Unfortunately doing synchronous DNS lookups on 3,000 domain names took about 2 hours on my machine!
Bottom line: 2 hours is not acceptable.
I know threads are overkill, but it just wouldn’t be fun if I went straight to using asynchronous DNS. 😉 I also wanted to try using threads on Python which in general have a bad reputation due to the GIL.
Download try2.py]4 and execute it with “
time python try2.py” to see how long it takes to do the lookups. It took 40 seconds on my computer.
However, if you set “
easyadns_debug = False” in the code, suddenly I get a “
thread.error: can't start new thread” exception. I believe this is because the code is starting about 3,000 new threads in a tight loop which isn’t a very nice thing to do.
I use a counting semaphore with a value of 50 to ensure only 50 lookups are performed at a time, but this doesn’t stop the script from spawning 3,000 threads immediately! I’m guessing all of the
Bottom line: 40 seconds is good, but causing difficult to debug exceptions is unacceptable.
Third Try: Thread Pool
At this point I should have bitten the bullet and sought out a real asynchronous DNS library, but I had to at least try threads properly before giving up on them.
Download try3.py and execute it with “
time python try3.py“.
Just like with try2.py you can set easyadns_debug to False to disable all of the output, but unlike try2.py, this version won’t crash if you do!
My third try uses a thread pool to handle the lookups. 50 threads are created and pop domain names off of the master list. This method requires a lock on both the input and output data variables which adds overhead.
With debugging on the script takes 3 minutes 20 seconds to do the lookups, and disabling debugging output seems to save about 20 seconds.
Bottom Line: 3 minutes isn’t bad, but from the 2nd try we know there’s a more efficient way.
adns-python’s nearly complete lack of documentation scared me away at first, but with a little toying around in ipython its pretty straightforward. Its just a “sudo apt-get install python-adns” away in Debian Sid.
Download try4.py and execute it with “
time python try4.py“.
As always you can turn off debugging messages easily. However, even with debugging on this script completes in a little over 20 seconds.

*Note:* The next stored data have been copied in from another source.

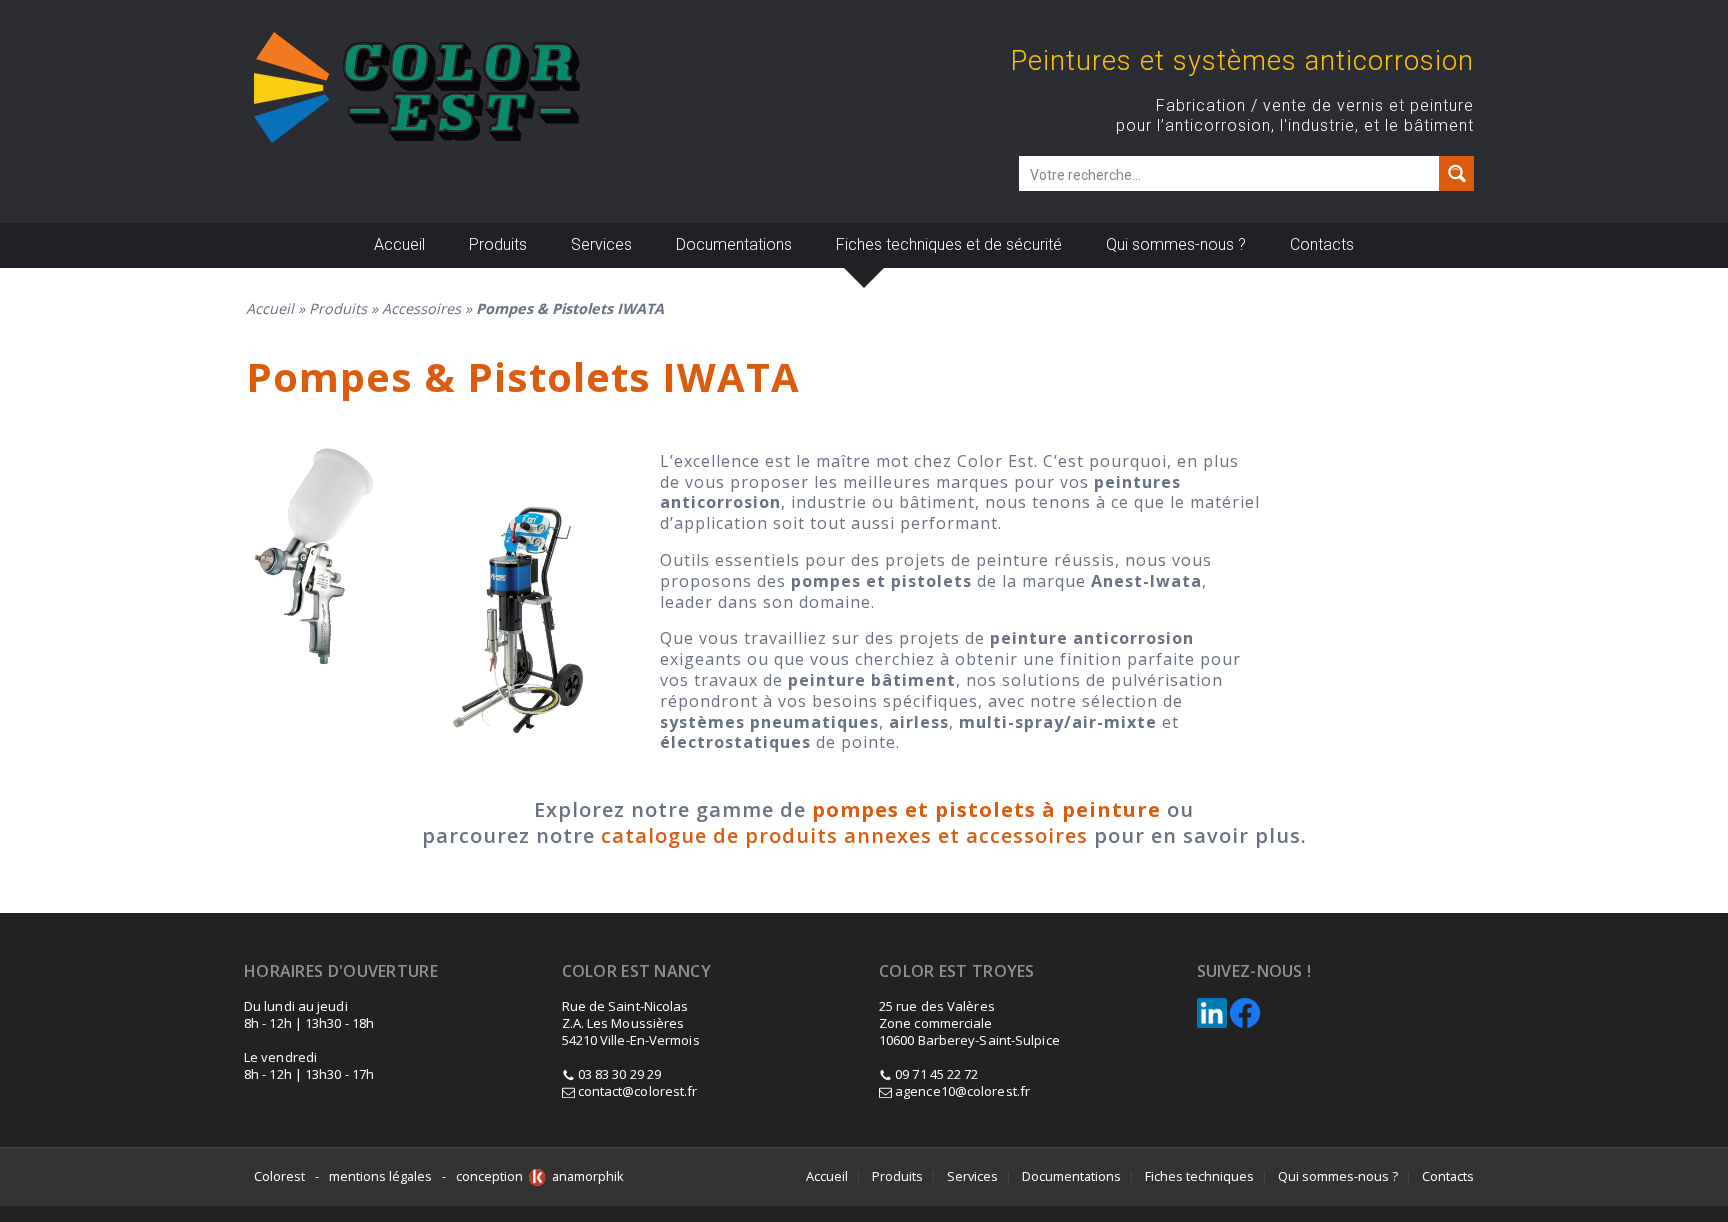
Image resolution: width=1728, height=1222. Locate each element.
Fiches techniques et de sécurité (949, 244)
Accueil (399, 244)
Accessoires (421, 308)
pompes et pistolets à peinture (986, 809)
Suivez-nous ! (1254, 971)
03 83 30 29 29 (619, 1074)
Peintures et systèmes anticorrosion (1242, 61)
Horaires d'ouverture (341, 971)
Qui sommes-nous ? (1176, 244)
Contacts (1322, 244)
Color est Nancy (637, 971)
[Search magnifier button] (1456, 173)
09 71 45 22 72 (936, 1074)
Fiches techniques (1199, 1176)
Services (601, 244)
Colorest (279, 1176)
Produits (498, 244)
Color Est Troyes (957, 971)
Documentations (734, 244)
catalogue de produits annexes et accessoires (844, 835)
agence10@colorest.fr (961, 1091)
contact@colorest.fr (636, 1091)
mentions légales (380, 1176)
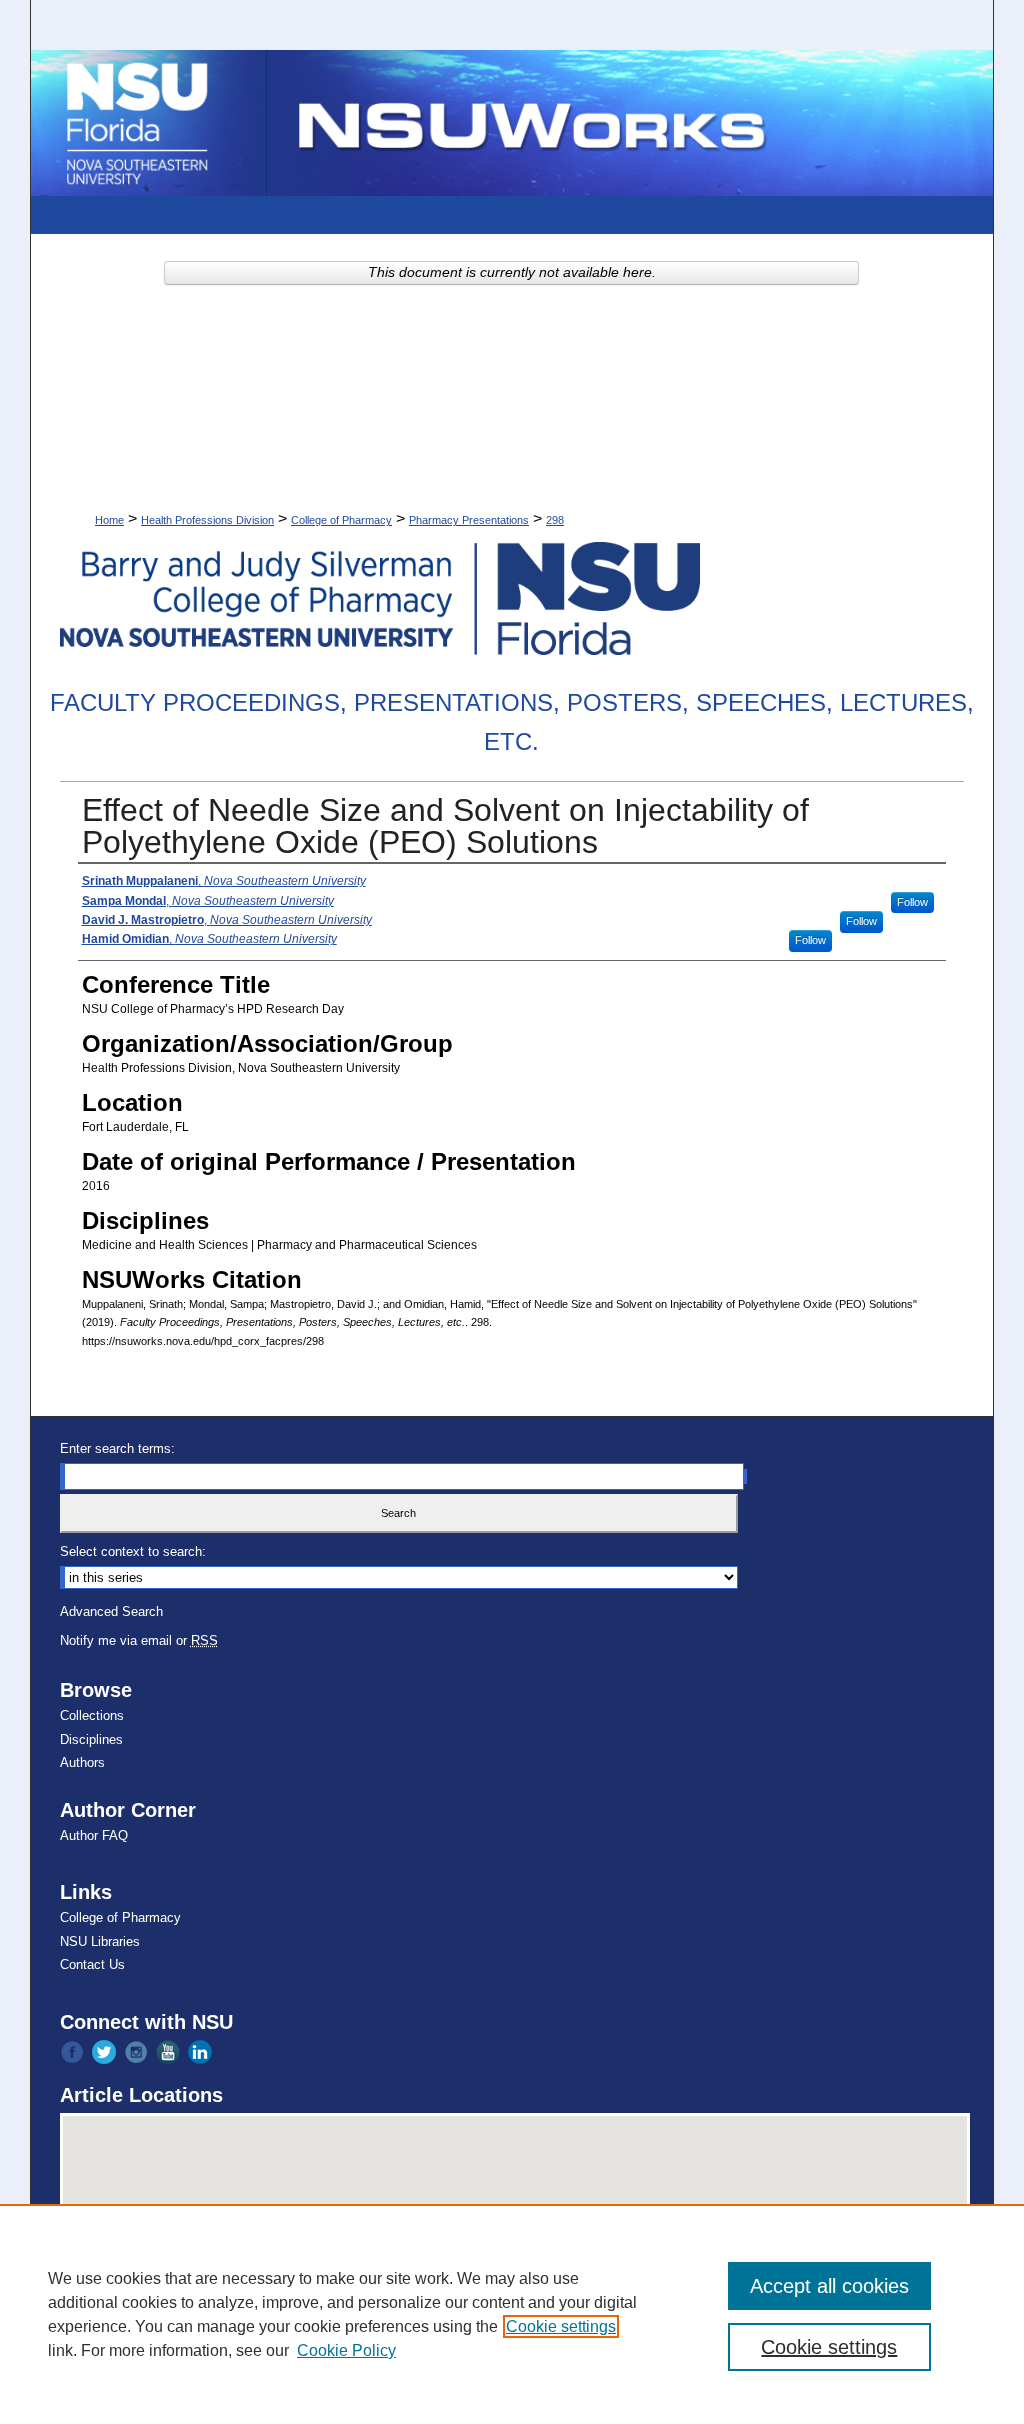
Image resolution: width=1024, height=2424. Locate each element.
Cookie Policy (346, 2350)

Using a callback instead of the while loop starting on line 15 would be preferable, but I didn’t see how to use callbacks in the version of adns-python I was using. Callbacks would also introduce the need to lock
data before adding IPs to it.
Bottom line: No threads. No locks. Less code. Good performance. We have a winner!

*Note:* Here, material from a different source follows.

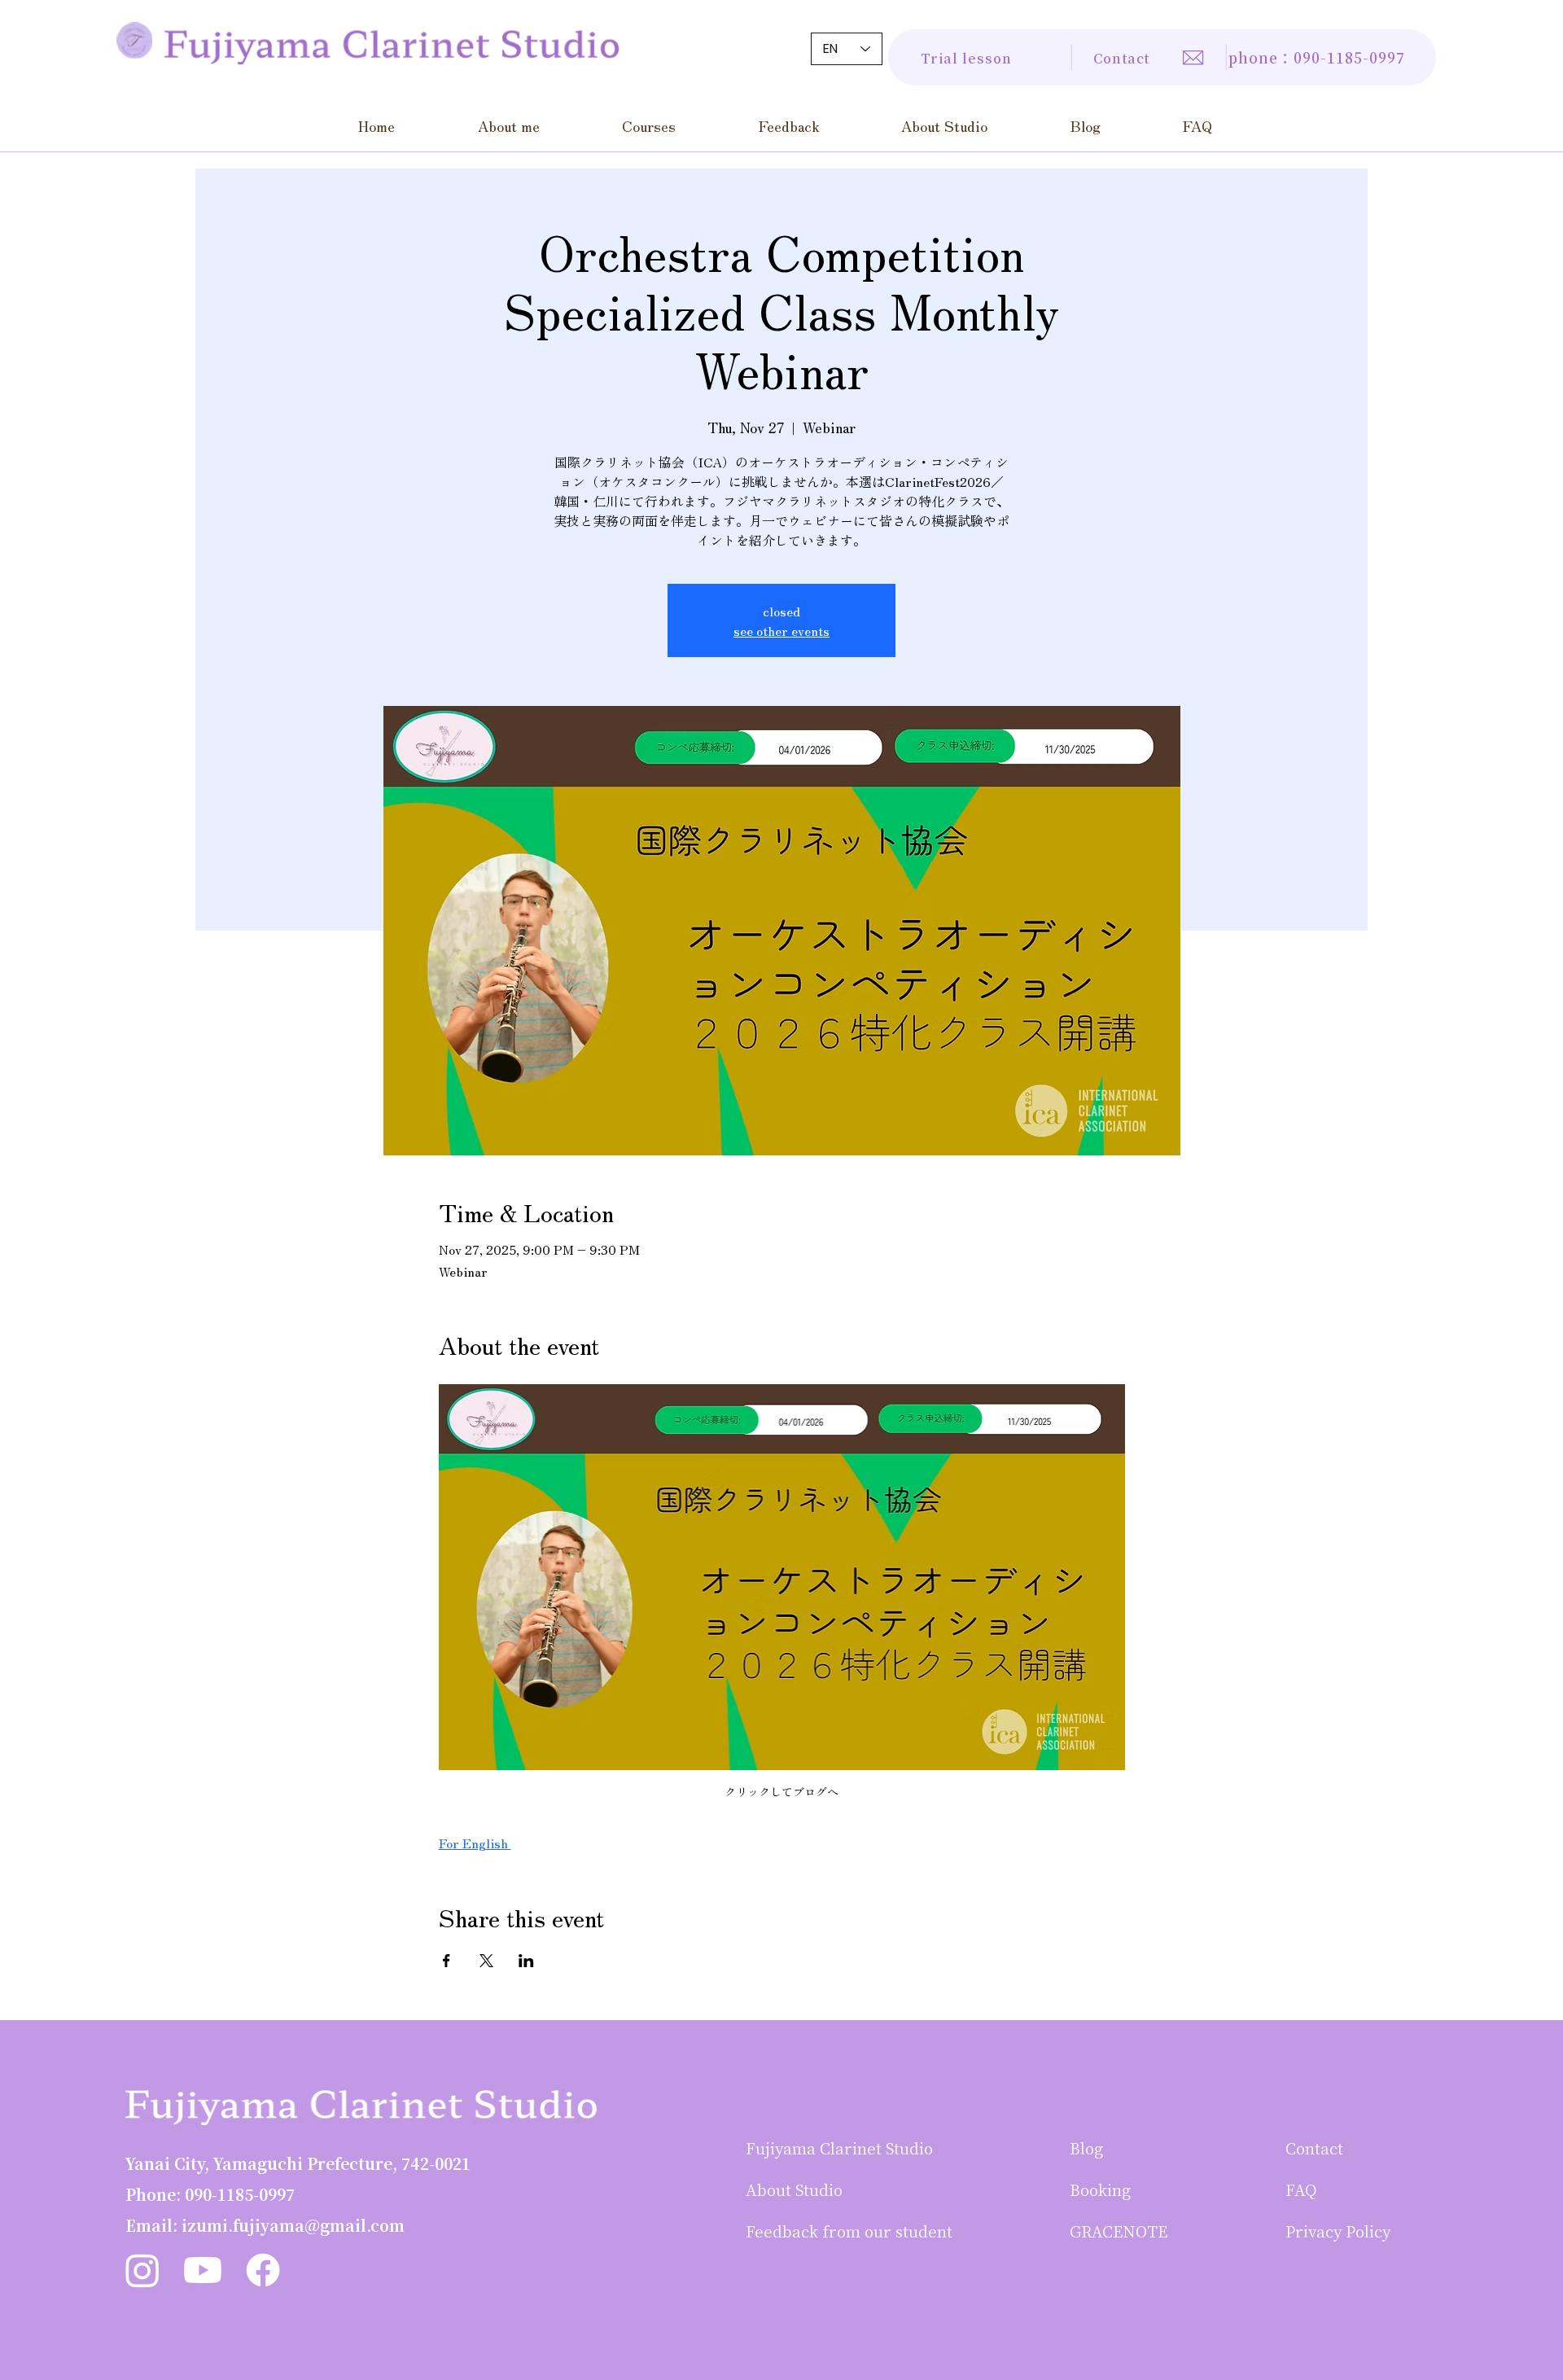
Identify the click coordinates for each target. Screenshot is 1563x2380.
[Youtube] (203, 2270)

Some random things I learned while doing all of this:
- The bottleneck for DNS lookups is the timeout. Failed lookups will wait multiple seconds before timing out while successful DNS queries will return results in a fraction of a second.
- Python threading is not worthless because of the GIL. It will be interesting to see where experiments in Python concurrency lead, but I don’t see the GIL as a limiting factor for Python.
- Because of the GIL I may not have need to lock around my variables. This could have improved performance, but I wanted to write the code using the correct principles. I would hope you could port these examples to another language and get similar results.
- It’s hell to post code in WordPress. I thought installing a code formatting plugin would help, but it doesn’t seem to stop WordPress from mangling my whitespace randomly.
Aug 1st, 2010 – Update: Disabled comments on this post as it seems to attract a disproportionate amount of spam.